Subject: Re: [PATCH v2] xhci: reduce xhci_handshake timeout in xhci_reset

Hi Mathias,

On Mon, Feb 14, 2022 at 02:51:54PM +0200, Mathias Nyman wrote:
> On 14.2.2022 14.20, Pavankumar Kondeti wrote:
> > From: Daehwan Jung <[email protected]>
> >
> > xhci_reset() is called with interrupts disabled. Waiting 10 seconds for
> > controller reset and controller ready operations can be fatal to the
> > system when controller is timed out. Reduce the timeout to 1 second
> > and print a error message when the time out happens.
> >
> > Fixes: 22ceac191211 ("xhci: Increase reset timeout for Renesas 720201 host.")
>
>
> The commit 22ceac191211 ("xhci: Increase reset timeout for Renesas 720201 host.")
> intentionally increased the timeout to 10 seconds as that host might take 9
> seconds to complete reset. This was done almost 10 years ago so I don't know
> if it really is an issue anymore.
>
> Anyways, your patch might break Renesas 72021 instead of fixing it.
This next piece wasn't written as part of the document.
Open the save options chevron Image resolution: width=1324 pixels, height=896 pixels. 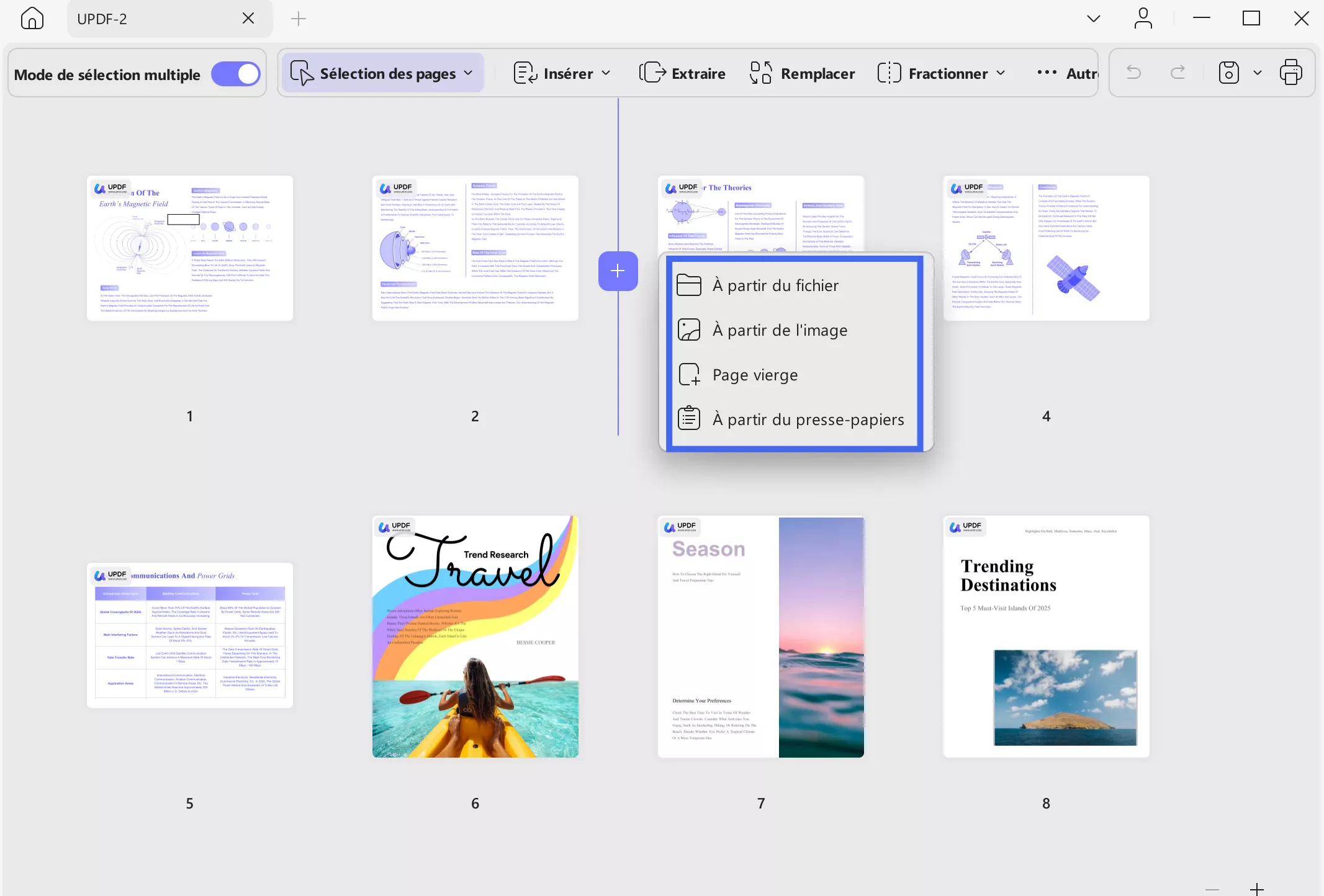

Unfortunately, yes :-( . We have this reduced timeout patch in our previous
commercialized products so thought this would be a good time to fix this
once for all. Since this patch has been 10 years long, not sure if any other
controllers also need 10 sec timeout. It would probably better

>
> I agree that busylooping up to 10 seconds with interrupts disabled doesn't make sense.
>
> Lets see if there is another solution for your case.
>
> - Does a "guard interval" after writing the reset help?
> For example Intel xHCI needs 1ms before touching xHC after writing the reset bit

I will ask this question to our hardware team. Setting that one quirk from
DWC3 host might require other changes like this [1].
>
> - Is it the CNR bit or the RESET bit that fails? could be just stuck CNR bit?

The RESET bit never gets cleared from USBCMD register.

>
> - we only disable local interrupts when xhci_reset() is called from xhci_stop(),
> and sometimes from xhci_shutdown() and xhci_resume() if some conditions are met.
> Have you identified which one is the problematic case?
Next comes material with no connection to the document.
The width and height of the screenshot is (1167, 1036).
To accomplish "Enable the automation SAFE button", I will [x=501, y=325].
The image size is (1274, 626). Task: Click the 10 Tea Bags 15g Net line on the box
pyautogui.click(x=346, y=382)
The crash reports I have seen are pointing to

usb_remove_hcd()->xhci_stop()->xhci_reset()
>
> I think we halt the host in the above case first, meaning there should be no
> xHC interrupts when xhci_reset() is called. So if we could guarantee xhci interrupt
> isn't handled on this cpu, maybe we could somehow enable local interrupt after
> halting the host?
>
> haven't really thought this true yet, but something like this could e investigated:
>
> spin_lock_irqsave()
> xhci_halt()
> < enable interrupts, magically turn spin_lock_irqsave() to just keeping spin lock>
> xhci_reset()
> spin_unlock()

This is a very good suggestion. However, disabling preemption for 10 seconds
is also bad even on non-RT kernels like mobiles are using. Most of the SoCs
will have a watchdog which makes sure that all CPUs are schedulable and flag
this condition. The most important thread in the system could have just woken
on this CPU and it can't run until we drop the spin lock.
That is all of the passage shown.